**REQUIREMENTS**
Render every line of the entries below as a numbered list, dropping blank lines and omitting the pictures.

**Word and element location entries**
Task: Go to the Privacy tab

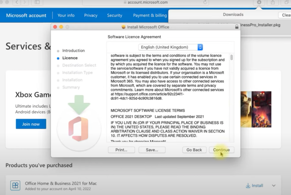Action: (x=91, y=15)
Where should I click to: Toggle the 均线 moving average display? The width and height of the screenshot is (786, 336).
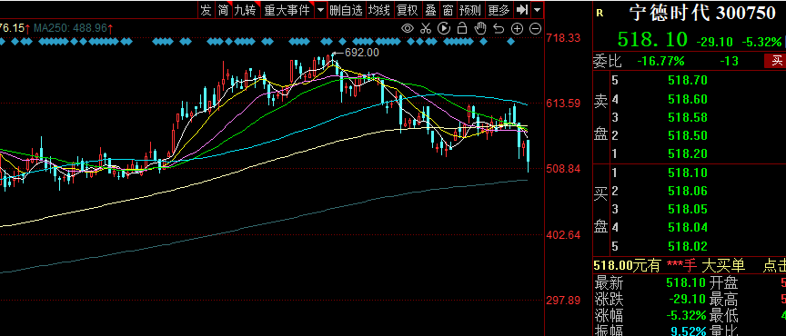[378, 9]
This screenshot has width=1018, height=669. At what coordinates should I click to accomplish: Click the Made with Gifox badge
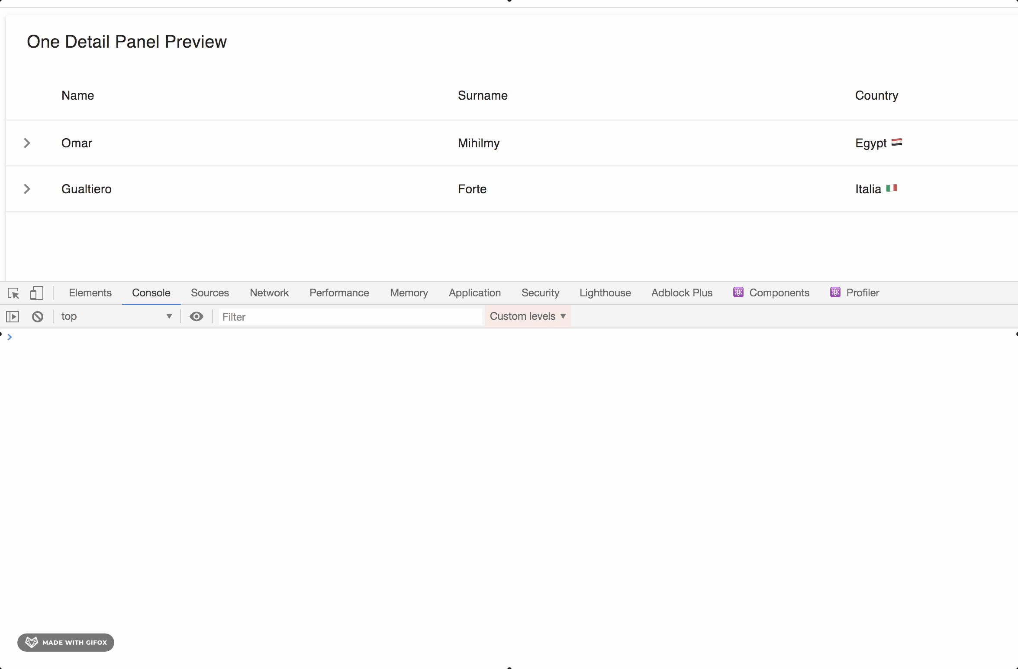[65, 642]
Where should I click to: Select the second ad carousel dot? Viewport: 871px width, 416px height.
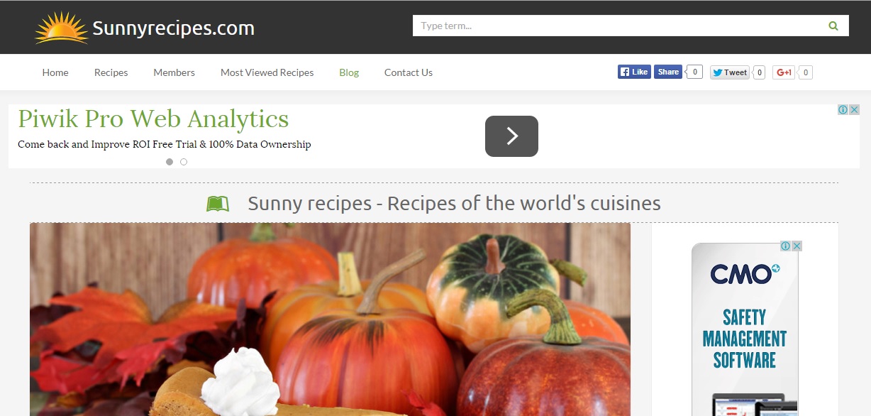pos(184,162)
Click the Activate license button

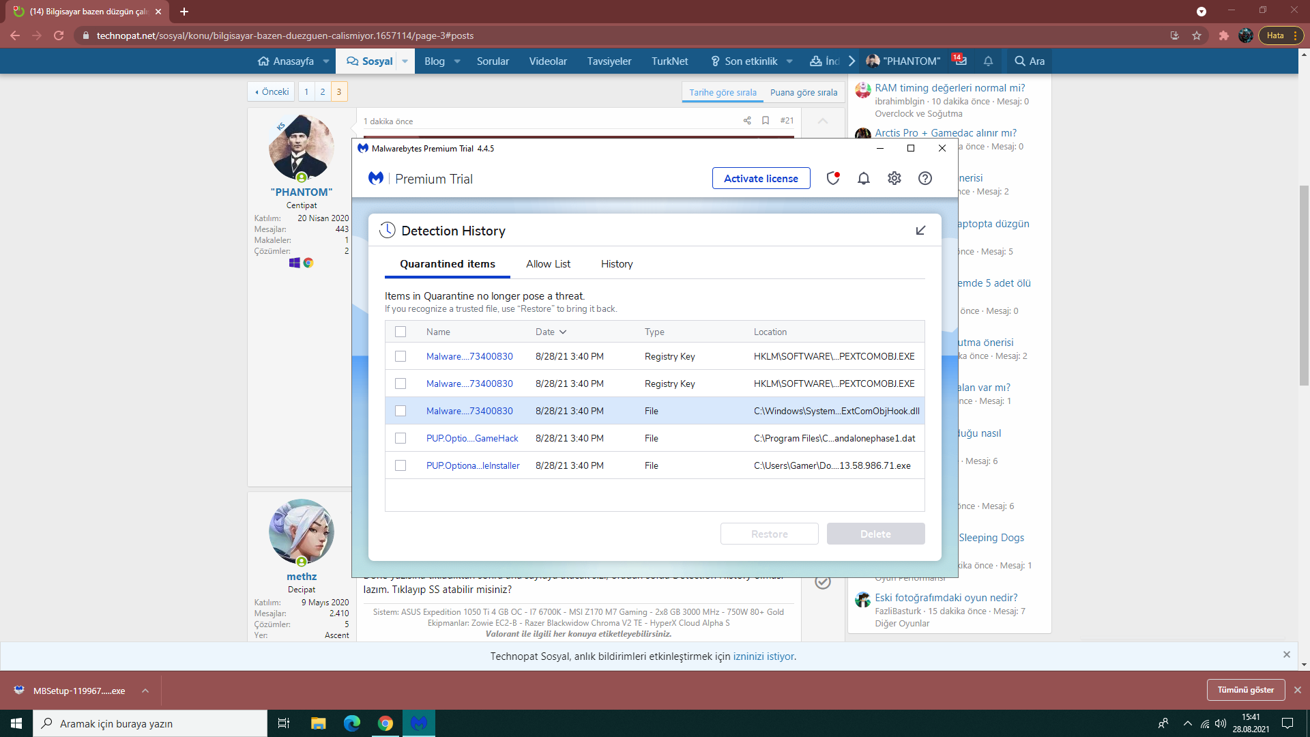(761, 178)
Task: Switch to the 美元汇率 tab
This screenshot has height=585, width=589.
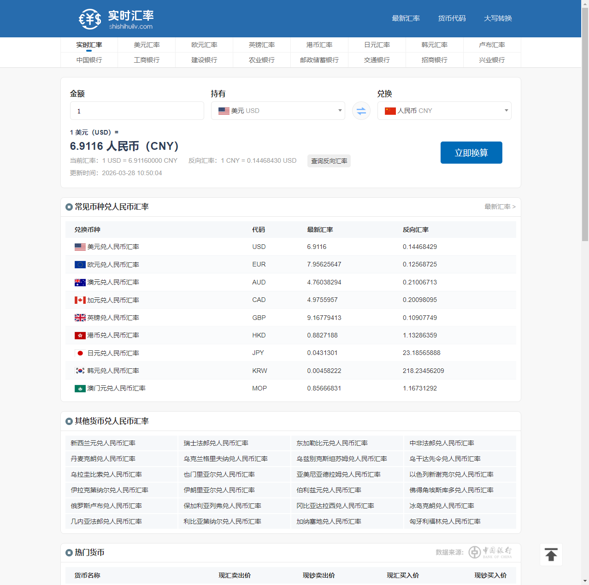Action: coord(147,45)
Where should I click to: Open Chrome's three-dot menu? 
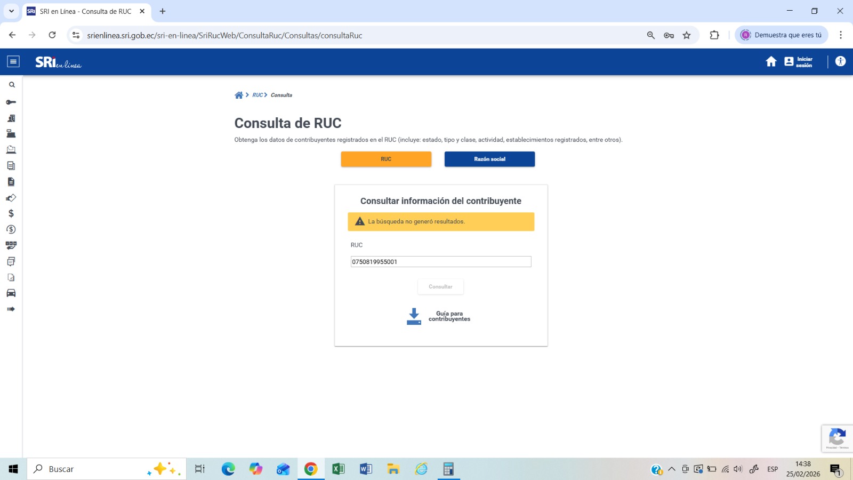840,35
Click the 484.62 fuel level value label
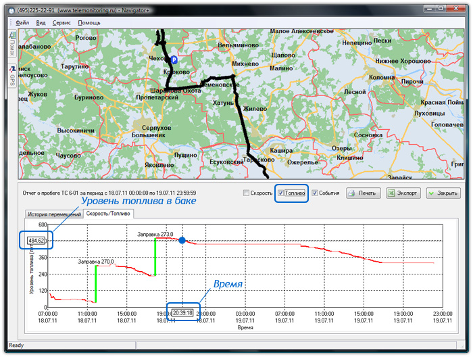 pos(36,240)
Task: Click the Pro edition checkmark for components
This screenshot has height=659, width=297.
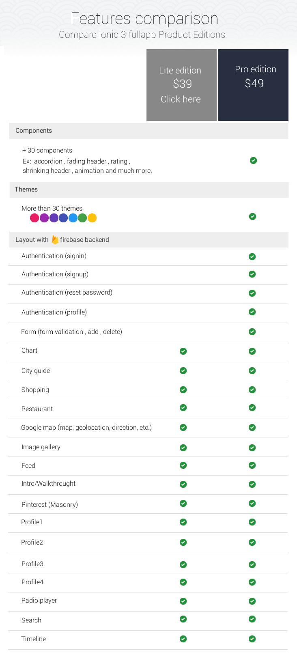Action: pos(253,160)
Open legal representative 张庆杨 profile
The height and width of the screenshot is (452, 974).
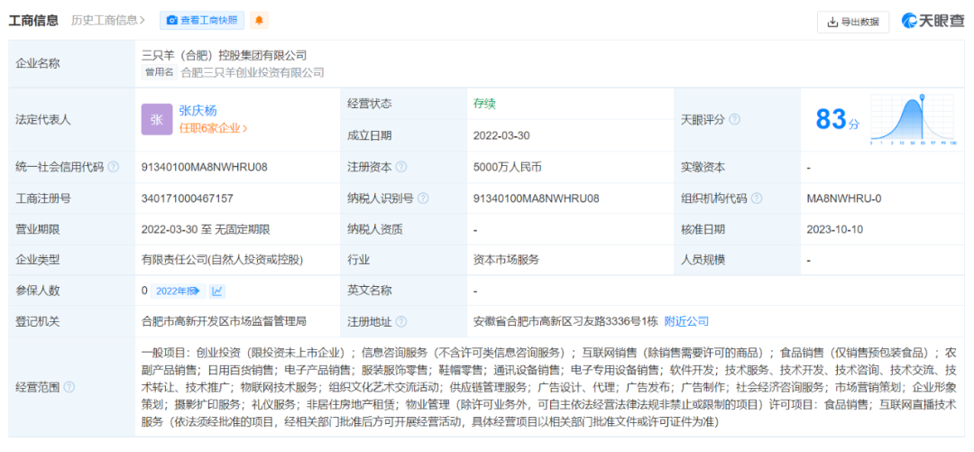198,110
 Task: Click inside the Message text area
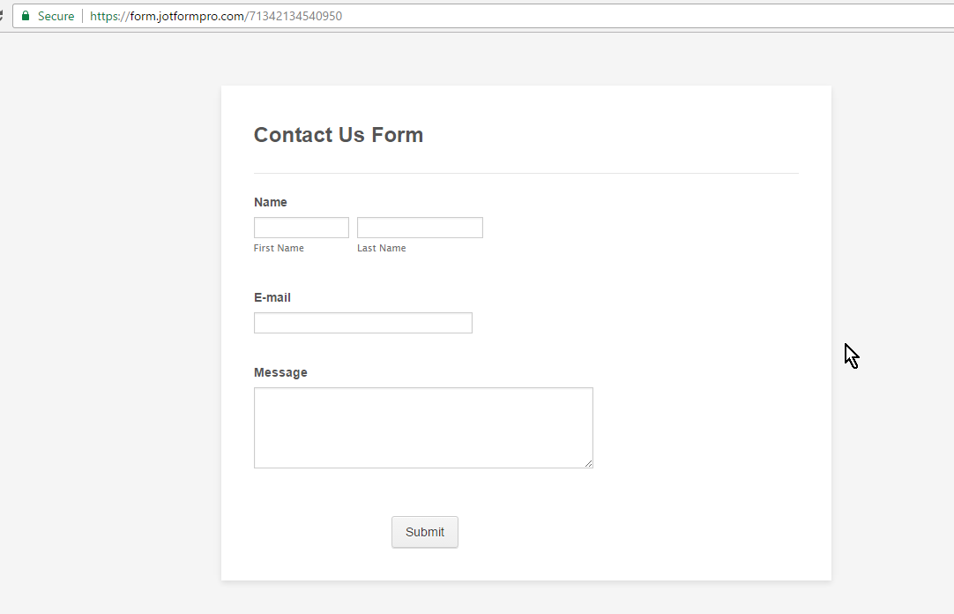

**RESULT OF THIS EXERCISE**
1. Task: Go to the Privacy tab
2. Action: (x=91, y=15)
3. Where should I click to: Toggle the 均线 moving average display? The width and height of the screenshot is (786, 336).
4. [378, 9]
5. This screenshot has width=1018, height=669. At what coordinates should I click to accomplish: Click the Made with Gifox badge
6. [65, 642]
7. Where should I click to: Select the second ad carousel dot? Viewport: 871px width, 416px height.
8. pos(184,162)
9. Click the Activate license button
10. (761, 178)
11. Task: Switch to the 美元汇率 tab
12. This screenshot has height=585, width=589.
13. Action: coord(147,45)
14. Where should I click to: Open Chrome's three-dot menu? 
15. 840,35
16. Click the 484.62 fuel level value label
17.  pos(36,240)
18. Task: Click the Pro edition checkmark for components
19. This screenshot has height=659, width=297.
20. Action: pos(253,160)
21. Open legal representative 张庆杨 profile
22. The height and width of the screenshot is (452, 974).
23. 198,110
24.  Task: Click inside the Message text area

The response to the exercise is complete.